- THE PROBLEM -
Repeat the records from the line containing "Identify the location of the content" up to and including the line containing "coordinates (860, 49).".

- EXTRACTED ENTRIES -
— Start —

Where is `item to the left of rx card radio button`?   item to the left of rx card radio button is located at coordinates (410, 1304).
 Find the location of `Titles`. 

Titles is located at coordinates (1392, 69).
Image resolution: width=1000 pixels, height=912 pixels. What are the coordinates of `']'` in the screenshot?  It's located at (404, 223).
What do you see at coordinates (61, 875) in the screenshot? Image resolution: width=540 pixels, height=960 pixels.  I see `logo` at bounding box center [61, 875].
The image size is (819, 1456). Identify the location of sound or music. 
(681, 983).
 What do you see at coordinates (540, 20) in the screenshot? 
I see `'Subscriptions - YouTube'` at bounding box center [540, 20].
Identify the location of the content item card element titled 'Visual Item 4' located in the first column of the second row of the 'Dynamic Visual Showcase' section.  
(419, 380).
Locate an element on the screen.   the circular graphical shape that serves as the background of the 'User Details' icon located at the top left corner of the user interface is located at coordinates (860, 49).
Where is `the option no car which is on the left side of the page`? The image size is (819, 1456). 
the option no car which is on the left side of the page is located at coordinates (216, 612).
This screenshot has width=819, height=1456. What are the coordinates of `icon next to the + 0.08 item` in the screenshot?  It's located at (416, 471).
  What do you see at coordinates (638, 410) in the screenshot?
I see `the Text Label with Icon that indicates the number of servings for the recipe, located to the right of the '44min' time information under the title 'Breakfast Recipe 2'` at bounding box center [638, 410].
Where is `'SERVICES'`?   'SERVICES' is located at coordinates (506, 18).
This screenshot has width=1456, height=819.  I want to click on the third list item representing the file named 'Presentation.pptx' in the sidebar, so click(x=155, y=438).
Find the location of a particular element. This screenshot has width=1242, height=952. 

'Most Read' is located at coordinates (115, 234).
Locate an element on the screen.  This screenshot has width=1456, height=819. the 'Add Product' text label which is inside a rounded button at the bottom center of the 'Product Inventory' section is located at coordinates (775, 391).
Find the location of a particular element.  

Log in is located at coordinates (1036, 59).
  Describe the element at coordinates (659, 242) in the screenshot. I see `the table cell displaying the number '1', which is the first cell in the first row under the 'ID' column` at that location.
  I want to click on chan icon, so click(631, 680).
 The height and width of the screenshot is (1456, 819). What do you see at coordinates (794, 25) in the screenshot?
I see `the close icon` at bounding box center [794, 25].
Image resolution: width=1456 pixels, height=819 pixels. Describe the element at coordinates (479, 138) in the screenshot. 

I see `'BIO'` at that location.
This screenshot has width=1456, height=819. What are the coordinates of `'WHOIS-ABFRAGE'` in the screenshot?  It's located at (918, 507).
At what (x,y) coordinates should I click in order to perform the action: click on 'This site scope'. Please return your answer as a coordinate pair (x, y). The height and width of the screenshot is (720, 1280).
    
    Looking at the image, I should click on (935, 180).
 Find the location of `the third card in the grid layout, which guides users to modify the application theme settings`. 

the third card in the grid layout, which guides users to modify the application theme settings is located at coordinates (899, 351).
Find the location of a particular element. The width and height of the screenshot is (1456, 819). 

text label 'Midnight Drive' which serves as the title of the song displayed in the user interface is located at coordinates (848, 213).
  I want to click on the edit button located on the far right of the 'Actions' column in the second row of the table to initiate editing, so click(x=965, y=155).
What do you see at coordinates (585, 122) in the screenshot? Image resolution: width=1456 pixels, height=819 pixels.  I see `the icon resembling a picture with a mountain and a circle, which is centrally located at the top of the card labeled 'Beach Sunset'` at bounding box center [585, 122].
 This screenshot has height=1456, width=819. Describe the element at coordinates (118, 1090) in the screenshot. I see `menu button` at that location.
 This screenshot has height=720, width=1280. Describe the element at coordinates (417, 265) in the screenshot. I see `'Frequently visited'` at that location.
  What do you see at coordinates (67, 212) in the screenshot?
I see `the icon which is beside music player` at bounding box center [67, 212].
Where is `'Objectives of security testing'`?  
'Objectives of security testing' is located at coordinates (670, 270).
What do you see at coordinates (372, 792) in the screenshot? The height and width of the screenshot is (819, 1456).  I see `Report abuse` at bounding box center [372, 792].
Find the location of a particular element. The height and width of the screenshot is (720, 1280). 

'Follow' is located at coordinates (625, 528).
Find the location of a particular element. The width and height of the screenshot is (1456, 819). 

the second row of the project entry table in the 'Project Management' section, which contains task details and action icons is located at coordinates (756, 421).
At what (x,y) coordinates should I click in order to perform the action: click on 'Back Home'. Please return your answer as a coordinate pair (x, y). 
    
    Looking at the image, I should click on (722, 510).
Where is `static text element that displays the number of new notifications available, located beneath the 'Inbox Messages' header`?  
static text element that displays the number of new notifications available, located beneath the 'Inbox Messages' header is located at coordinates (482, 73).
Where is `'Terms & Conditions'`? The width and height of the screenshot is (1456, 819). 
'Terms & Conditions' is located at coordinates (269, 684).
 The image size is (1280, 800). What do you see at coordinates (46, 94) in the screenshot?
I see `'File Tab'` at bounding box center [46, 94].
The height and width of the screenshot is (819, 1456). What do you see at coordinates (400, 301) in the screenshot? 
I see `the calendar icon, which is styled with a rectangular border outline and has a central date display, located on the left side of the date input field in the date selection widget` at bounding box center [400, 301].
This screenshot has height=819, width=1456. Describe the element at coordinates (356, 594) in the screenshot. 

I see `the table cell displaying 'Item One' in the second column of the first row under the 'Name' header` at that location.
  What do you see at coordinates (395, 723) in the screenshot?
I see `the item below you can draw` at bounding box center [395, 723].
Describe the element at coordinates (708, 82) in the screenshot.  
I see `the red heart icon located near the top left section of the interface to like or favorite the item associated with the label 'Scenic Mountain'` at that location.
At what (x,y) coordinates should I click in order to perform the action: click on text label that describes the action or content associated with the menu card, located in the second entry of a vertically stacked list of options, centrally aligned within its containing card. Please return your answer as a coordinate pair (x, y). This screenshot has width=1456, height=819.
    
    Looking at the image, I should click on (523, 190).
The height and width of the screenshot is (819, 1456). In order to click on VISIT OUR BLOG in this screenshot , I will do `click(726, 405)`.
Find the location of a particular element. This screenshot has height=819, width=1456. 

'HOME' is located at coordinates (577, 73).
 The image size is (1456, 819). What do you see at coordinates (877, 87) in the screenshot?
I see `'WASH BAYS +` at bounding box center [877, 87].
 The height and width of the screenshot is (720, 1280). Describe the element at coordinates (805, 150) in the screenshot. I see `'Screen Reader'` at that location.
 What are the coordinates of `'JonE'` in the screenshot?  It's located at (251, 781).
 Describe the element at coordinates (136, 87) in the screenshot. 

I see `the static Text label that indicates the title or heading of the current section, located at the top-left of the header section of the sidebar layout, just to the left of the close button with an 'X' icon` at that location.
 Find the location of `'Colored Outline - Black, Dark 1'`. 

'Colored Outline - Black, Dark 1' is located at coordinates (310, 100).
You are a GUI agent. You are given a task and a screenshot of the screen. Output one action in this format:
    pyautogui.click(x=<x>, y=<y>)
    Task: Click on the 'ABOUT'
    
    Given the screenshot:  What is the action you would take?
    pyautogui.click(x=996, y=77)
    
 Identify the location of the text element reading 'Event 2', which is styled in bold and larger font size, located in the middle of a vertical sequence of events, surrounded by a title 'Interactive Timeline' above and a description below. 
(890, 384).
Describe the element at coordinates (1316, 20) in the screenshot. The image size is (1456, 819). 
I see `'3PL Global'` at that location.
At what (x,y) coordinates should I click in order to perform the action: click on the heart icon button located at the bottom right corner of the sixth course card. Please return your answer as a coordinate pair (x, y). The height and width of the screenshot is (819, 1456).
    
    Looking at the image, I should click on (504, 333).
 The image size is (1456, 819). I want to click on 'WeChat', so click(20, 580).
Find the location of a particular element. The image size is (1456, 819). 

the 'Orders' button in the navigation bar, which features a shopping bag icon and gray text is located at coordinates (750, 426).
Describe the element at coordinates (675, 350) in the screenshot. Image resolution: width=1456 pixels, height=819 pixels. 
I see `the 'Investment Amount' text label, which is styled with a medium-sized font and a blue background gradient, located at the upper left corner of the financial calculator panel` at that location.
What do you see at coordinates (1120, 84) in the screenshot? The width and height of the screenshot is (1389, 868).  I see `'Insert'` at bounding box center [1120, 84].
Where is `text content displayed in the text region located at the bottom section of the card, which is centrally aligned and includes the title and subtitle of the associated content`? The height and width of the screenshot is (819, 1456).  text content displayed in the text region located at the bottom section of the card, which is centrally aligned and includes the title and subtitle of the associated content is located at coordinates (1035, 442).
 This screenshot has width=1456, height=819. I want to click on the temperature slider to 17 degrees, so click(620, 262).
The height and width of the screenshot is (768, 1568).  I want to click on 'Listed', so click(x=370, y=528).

— End —

- RESPONSE BELOW -
Identify the location of the content item card element titled 'Visual Item 4' located in the first column of the second row of the 'Dynamic Visual Showcase' section.  
(419, 380).
Locate an element on the screen.   the circular graphical shape that serves as the background of the 'User Details' icon located at the top left corner of the user interface is located at coordinates (860, 49).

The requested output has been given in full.